As Stephen Henderson of the Detroit Free Press points out, "U Prep graduates 90 percent of its students and sends 90 percent to college. Other charters operating in the city have not had as much luck, and Ross will be tasked with making sure all DPS-chartered schools perform well."

University Prep expanded into two systems—University Preparatory Academy and University Prep Science and Math—by 2012, with two high schools, two middle schools, and three elementary schools. Ross then left to become the Chief Innovation Officer at Detroit Public Schools. A third district, developed in partnership with the College for Creative Studies, was later added to the U Prep network. The Thompson Foundation continues to support the schools.

==Academic performance==
As part of the establishment of U Prep, The Thompsons asked the school to retain 90% of its high school students and have 90% of them attend post-secondary institutions. In 2010, the graduation rate was 95% with almost all students moving on to tertiary education. 57% of students from the class of 2007 who enrolled in two-year schools returned as sophomores, while 83% of those enrolled in four-year universities remained as sophomores.

Dan Rather stated in the 2011 program "A National Disgrace" that the test scores in the U Prep school system "are much closer to the Michigan state average" and "many points higher" compared to test scores from Detroit Public Schools (DPS) campuses.

==University Prep Academy District==
Founded in 2000.

===University Prep Academy Middle School===
University Prep Academy Middle School serves approximately 405 students, the majority of whom are from Detroit.

===University Prep Academy High School===
University Prep Academy High School, also founded in 2000.

====University Prep Academy Elementary (Mark Murray Campus)====
University Prep Academy Elementary (Mark Murray) educates approximately 480 students.

==University Prep Science & Math District==
Founded in 2008, University Prep Science & Math (UPSM) focuses on STEM education.

===University Prep Science & Math Elementary School – Sidney D. Miller Campus===
University Prep Science & Math Elementary School – Sidney D. Miller Campus serves as a cornerstone of the UPSM district. Founded in 2008, this K-5 school educates approximately 480 students, the majority of whom are from Detroit. The school's curriculum emphasizes STEM education.

===University Prep Science & Math Middle School===
University Prep Science & Math Middle School educates approximately 540 students.

The middle school, constructed with significant support from the Thompson Educational Foundation, featured two floors of classrooms and a basement with a cafeteria and gymnasium. The school included an 80,000-square-foot addition and enhancements such as a new entrance to the Detroit Science Center, a Science Center Café, and a Gift Shop.

===University Prep Science & Math High School===
Founded in 2010, University Prep Science & Math High School served around 1 student, the majority of whom were from Detroit.

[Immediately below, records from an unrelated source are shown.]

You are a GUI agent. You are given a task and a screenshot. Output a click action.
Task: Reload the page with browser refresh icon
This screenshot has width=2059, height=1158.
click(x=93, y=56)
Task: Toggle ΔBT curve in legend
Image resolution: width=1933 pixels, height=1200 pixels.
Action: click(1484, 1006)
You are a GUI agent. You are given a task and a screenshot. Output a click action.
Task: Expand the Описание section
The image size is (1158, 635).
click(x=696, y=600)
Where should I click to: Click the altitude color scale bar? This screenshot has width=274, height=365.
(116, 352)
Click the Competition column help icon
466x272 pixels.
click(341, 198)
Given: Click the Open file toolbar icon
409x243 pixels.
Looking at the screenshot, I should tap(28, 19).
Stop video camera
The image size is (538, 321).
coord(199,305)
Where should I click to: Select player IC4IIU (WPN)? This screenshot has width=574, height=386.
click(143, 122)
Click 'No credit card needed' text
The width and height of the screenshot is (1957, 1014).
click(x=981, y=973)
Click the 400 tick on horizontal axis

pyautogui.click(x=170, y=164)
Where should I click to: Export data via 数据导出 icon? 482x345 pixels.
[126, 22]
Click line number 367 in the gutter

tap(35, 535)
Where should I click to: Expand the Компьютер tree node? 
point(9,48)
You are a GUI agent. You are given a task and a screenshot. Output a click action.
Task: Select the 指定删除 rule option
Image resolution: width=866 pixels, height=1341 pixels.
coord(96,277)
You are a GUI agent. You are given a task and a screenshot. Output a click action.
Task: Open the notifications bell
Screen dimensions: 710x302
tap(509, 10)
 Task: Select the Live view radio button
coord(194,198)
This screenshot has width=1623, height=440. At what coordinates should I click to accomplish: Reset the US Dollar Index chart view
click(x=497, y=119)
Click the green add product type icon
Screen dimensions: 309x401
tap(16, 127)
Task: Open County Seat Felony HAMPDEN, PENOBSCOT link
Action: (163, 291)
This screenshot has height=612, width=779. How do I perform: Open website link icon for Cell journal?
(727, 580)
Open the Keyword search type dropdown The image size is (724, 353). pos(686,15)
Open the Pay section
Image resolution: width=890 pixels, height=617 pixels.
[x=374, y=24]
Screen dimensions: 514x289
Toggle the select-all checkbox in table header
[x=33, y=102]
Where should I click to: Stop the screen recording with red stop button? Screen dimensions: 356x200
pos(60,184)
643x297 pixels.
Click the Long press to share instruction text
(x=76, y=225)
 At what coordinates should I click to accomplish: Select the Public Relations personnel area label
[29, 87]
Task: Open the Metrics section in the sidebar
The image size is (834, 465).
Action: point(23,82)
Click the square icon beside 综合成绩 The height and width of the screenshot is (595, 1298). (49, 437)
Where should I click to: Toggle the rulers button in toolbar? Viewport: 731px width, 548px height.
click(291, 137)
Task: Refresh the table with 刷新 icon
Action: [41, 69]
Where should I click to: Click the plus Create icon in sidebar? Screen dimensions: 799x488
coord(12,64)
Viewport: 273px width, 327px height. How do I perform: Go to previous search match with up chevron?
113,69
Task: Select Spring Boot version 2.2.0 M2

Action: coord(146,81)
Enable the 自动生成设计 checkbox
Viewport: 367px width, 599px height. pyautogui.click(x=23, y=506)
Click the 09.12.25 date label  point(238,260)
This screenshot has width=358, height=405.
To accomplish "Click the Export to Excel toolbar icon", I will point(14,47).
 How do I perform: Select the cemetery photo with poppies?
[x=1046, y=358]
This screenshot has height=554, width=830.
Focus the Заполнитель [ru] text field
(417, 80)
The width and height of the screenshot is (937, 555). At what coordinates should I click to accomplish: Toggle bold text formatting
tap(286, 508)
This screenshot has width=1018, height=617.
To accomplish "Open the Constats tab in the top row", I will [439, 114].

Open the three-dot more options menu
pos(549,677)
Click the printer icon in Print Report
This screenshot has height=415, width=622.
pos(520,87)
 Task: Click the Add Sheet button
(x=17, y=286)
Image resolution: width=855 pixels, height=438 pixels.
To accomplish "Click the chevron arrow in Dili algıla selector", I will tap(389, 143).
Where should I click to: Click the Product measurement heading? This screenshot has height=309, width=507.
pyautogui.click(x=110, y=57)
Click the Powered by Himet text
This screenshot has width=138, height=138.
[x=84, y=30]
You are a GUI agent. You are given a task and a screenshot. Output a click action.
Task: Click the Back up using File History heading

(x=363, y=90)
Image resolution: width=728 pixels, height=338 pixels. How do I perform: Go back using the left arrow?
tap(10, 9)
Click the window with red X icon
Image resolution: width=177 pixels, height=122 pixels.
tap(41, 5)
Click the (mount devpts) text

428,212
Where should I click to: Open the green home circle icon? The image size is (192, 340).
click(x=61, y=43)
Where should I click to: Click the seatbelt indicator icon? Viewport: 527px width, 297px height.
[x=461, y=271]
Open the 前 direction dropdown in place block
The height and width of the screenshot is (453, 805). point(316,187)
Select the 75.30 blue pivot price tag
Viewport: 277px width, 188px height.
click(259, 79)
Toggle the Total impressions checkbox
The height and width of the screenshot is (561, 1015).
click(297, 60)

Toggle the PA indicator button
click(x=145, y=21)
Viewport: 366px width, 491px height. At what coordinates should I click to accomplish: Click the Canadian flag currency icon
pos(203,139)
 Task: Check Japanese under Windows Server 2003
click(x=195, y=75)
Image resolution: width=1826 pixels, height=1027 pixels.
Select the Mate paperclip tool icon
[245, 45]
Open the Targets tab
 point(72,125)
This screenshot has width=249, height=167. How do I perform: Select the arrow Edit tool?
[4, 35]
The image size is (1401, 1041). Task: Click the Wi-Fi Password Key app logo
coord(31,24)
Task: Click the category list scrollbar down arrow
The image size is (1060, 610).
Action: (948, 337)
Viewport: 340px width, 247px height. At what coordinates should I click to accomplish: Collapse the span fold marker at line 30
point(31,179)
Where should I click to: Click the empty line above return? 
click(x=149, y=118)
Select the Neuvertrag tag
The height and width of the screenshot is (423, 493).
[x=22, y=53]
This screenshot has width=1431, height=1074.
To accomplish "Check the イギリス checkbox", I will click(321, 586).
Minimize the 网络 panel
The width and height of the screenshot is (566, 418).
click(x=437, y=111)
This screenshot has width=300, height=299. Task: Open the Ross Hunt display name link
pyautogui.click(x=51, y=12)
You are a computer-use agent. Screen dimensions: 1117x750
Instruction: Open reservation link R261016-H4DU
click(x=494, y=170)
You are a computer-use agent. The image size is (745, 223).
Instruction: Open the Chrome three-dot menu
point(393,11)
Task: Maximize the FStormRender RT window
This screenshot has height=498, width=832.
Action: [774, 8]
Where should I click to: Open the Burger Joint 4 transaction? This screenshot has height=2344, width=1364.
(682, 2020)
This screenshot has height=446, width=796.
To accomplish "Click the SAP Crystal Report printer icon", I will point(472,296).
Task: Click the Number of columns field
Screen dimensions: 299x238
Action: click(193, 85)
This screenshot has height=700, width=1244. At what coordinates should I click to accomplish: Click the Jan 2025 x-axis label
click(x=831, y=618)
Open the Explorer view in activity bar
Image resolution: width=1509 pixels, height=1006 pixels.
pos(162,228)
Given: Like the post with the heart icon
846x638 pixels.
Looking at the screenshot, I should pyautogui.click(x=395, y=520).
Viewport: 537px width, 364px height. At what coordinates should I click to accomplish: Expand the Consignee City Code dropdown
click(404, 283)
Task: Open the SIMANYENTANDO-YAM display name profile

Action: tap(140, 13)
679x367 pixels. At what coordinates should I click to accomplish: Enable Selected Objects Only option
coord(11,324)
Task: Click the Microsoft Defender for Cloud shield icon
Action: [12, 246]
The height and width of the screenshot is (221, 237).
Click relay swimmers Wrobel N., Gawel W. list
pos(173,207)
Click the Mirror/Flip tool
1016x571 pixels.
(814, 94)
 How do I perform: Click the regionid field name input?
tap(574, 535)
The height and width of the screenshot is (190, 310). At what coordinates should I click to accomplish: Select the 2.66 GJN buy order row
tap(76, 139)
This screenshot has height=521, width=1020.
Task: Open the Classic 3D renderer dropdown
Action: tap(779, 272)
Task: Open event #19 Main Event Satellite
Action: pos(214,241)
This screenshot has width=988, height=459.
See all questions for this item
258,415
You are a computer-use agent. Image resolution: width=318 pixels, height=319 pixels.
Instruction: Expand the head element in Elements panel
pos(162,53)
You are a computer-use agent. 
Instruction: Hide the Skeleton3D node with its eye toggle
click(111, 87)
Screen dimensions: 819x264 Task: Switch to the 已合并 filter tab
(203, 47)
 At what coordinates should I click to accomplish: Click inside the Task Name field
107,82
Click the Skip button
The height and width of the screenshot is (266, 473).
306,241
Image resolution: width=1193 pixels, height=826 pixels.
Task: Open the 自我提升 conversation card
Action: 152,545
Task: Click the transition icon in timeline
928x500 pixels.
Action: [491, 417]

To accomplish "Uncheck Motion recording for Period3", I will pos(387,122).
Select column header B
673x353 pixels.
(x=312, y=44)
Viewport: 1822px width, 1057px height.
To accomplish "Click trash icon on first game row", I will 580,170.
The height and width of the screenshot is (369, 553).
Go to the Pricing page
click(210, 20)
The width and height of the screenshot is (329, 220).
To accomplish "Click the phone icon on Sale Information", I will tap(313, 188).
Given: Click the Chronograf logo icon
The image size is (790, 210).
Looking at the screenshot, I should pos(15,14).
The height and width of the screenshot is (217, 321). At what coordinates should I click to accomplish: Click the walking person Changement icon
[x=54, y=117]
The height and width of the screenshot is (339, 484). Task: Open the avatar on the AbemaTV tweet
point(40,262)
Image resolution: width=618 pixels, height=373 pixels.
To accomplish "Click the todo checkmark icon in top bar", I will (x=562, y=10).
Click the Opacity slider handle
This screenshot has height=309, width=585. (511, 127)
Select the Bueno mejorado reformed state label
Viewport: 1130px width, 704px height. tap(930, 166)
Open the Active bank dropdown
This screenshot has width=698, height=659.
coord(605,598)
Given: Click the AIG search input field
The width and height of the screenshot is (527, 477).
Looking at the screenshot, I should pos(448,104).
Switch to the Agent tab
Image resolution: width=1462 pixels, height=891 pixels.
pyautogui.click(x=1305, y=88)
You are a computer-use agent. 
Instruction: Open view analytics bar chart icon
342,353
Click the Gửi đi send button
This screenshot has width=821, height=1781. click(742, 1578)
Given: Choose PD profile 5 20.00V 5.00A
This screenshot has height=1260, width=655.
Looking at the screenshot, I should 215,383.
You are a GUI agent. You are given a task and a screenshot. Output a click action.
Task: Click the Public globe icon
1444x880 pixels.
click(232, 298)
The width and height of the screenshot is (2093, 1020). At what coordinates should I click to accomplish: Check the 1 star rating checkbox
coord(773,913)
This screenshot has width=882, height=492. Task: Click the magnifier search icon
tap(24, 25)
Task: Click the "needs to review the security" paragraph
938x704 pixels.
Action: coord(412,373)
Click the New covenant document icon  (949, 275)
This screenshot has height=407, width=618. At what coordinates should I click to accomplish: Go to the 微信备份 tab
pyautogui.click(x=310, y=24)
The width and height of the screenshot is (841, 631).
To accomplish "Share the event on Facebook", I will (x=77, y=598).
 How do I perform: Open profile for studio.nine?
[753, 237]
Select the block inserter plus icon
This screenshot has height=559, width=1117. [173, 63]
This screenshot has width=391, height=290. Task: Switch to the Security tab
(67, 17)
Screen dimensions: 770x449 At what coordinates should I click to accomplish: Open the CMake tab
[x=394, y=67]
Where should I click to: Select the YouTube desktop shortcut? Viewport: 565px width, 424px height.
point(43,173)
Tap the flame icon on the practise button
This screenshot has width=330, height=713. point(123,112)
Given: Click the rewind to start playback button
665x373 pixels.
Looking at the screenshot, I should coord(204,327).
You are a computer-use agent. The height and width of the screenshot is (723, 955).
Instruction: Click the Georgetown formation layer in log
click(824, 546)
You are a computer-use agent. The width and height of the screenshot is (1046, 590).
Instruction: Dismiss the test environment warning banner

The Thompson Foundation donated $1 million to University Prep Science & Math High School to support its mission and enhance its educational programs.

The new University Prep Science & Math High School opened on East Riverfront in 2010.
Work began earlier on the renovation of the Albert Kahn-designed Franklin furniture building in the East Riverfront district to become University Prep Science & Math High School. The 94,000-square-foot facility featured state-of-the-art classrooms, a gym, a cafe with a view of the Detroit River and a wrap-around terrace, a conference room, and a spacious auditorium. The Community Foundation for Southeast Michigan awarded a grant of $1.5 million, with the Thompson Educational Foundation contributing the remaining $13.5 million needed.

==University Prep Art & Design District==
The University Prep Art & Design (UPAD) district was founded to provide a specialized, art-infused education.

===University Prep Art & Design Elementary School===
UPAD Elementary is a K-5 school located in Detroit.